The Discussion Topic: Caution – Mental Models at Work

A colleague of mine and I were talking to the company’s Client Services Manager about a client’s complaint last week. At issue was a client who was unhappy with the service they had received from our company. As the manager described the situation, I began to feel uncomfortable, frustrated and embarrassed that the client had been treated as described. There were a number of clear mistakes that were made and a few exceptional circumstances that contributed to the poor experience the client had. After the manager left, I asked my colleague what he thought.

To be polite, I was floored. In my colleague’s mind, the client was a troublemaker, looking for a handout, expecting something for free, knowing that we would oblige them if the issue was raised to a high enough level in the company. As I described my opinion of the situation, I feared for my colleague’s health as many times as his eyes rolled back in this head. Clearly, he thought I was overdramatizing the situation and letting the clever client succeed.
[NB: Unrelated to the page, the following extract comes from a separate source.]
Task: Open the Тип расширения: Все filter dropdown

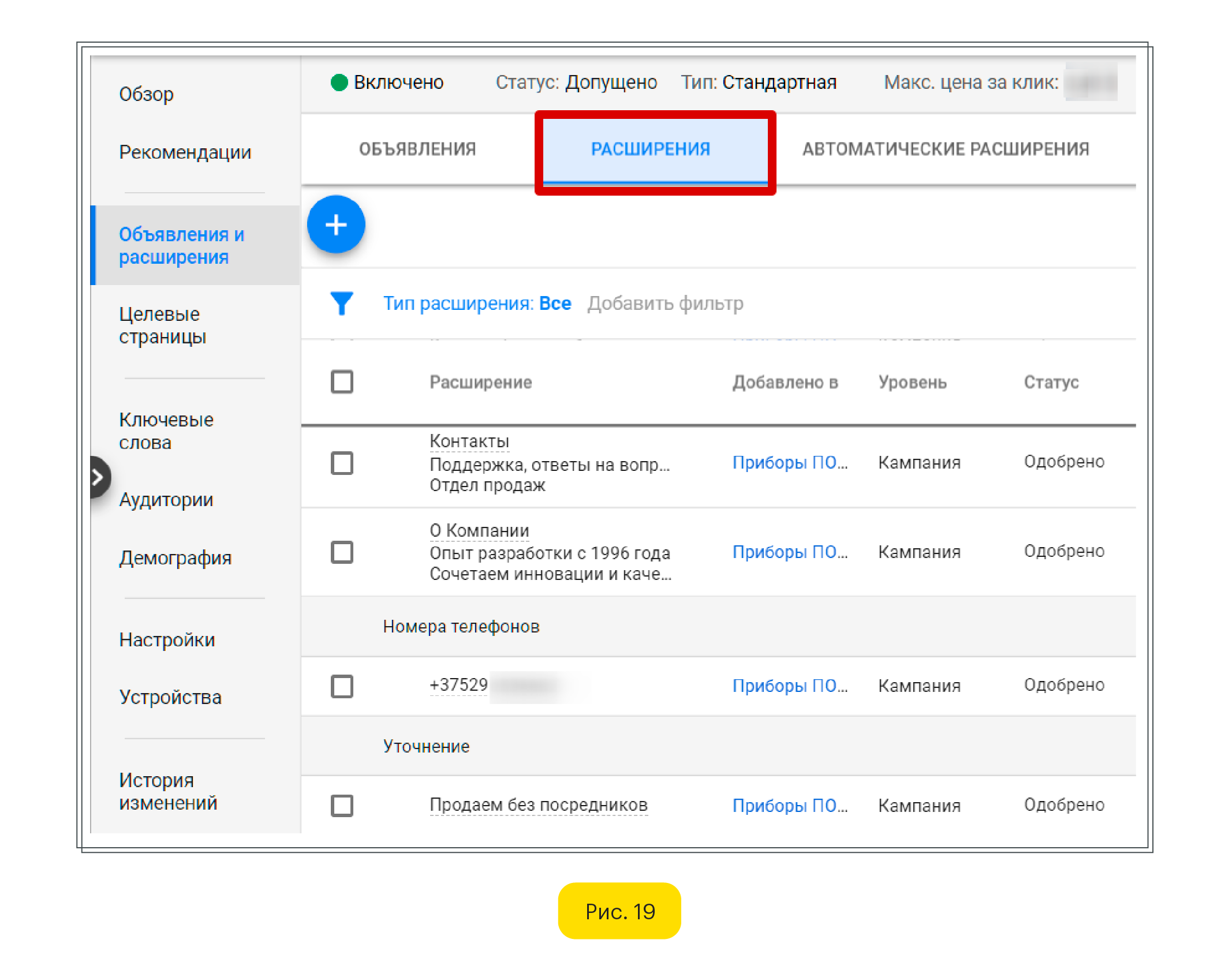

How is it then that two or more people can experience the same thing yet come away from this common experience with a different understanding? One way to explain this common occurrence is to consider the term “Mental Models” which has been used to describe these predispositions, these views of the world that we each operate from. Often, in day to day situations, we face experiences that are only partial portraits of reality. Like an incomplete glimpse of a jigsaw puzzle, our minds quickly create images and ideas that substitute the missing puzzle pieces, using a mental model to help us complete the image we see or the situation we face. Most of us subconsciously go through this process of “completing the puzzle” hundreds of times a day, often with puzzles linked together creating a compounding, disorienting affect.  Like most quickly assembled models, our mental images are subject to error which can often lead us to incorrect conclusions and ultimately inappropriate actions.

Take for example a scenario in which you’re asked to do something especially difficult for you at work. Maybe it’s calling an angry client, or providing (or getting) a performance review. As the time approaches, you run through images in your mind of how the conversation will go. The voices and imaginings in our heads frequently go non-stop, it’s hard to concentrate while we process these models over and over. Often, we get anxious, our heads or stomachs hurt, or some other physical issue arises. These are mental models at work in our mind, filling in the blanks, imagining what reality might look like. As usually is the case, once the activity actually happens we can start to replace our mental models for reality. The actual situation doesn’t seem nearly as bad as we initially thought.

In his book Conscious Business, Fred Kofman suggests that the creation of mental models begins early in our lives starting as young children. Mental models are influenced by four major factors, our biology, our language, our culture and our personal experience. He goes on to say that some mental models we carry are benign, they really don’t matter, while others have a significant bearing on how we see the world and our place within it.

The Take Away

There is an expression that goes something like, “not everything we think is true.”  Keeping in mind the nature of mental models, they cannot be trusted to serve as a replacement for the truth. Because these mental models are so prevalent in our daily lives, it’s easy to assign value to them. The cautionary word however, is to be aware of them with the idea that replacing them with information will result in more effective decision making and problem solving. Being open minded while placing value on individual and organizational learning is an effective balance to this natural mental process we are all inclined towards.